**WHAT TO WORK ON**
In the data beneath this task, how many lines contain "computer"? Answer with the number only.

**Pixel coordinate grounding data**

+++++

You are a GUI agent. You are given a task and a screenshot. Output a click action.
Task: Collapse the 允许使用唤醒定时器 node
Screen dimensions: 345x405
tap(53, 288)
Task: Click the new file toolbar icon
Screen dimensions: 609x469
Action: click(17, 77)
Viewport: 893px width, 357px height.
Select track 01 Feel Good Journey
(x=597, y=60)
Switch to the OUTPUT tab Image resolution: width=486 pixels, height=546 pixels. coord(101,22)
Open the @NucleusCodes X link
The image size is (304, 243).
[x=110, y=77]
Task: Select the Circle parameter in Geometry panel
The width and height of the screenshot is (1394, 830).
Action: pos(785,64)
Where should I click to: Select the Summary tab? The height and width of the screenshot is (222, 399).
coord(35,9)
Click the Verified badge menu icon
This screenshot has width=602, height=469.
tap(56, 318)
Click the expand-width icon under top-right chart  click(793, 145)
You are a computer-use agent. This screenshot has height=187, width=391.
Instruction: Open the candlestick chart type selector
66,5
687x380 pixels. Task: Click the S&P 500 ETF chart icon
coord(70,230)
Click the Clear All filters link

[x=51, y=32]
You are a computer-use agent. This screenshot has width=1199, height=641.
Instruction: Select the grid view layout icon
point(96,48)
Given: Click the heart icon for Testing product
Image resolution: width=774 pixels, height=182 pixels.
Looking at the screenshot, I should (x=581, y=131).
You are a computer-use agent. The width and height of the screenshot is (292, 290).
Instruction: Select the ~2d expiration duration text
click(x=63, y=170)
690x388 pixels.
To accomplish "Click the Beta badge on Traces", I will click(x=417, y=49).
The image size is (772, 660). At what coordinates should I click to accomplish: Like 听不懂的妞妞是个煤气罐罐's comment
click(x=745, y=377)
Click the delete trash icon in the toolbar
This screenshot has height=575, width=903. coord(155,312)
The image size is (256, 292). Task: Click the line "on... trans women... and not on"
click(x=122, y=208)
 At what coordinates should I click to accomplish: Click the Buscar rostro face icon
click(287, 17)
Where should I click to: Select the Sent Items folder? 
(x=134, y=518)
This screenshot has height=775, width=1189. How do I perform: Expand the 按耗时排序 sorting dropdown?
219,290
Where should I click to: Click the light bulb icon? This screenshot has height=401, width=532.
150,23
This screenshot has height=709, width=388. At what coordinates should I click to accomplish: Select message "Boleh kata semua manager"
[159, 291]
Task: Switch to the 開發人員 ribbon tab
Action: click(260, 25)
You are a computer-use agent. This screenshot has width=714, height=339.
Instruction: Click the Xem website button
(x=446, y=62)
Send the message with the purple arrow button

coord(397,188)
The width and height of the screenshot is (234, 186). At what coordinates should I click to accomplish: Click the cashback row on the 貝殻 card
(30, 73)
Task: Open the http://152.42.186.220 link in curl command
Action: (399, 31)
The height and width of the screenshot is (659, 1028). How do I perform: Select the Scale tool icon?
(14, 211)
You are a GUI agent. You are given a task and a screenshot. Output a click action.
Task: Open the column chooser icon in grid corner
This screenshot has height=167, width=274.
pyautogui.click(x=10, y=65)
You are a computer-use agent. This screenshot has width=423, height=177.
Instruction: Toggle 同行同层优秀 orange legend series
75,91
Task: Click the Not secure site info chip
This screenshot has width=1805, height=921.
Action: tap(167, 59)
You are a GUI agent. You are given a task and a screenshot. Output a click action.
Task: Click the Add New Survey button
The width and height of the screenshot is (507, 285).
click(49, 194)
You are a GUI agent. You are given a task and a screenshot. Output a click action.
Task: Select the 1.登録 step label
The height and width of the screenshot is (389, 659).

+++++

**TASK RESPONSE**
5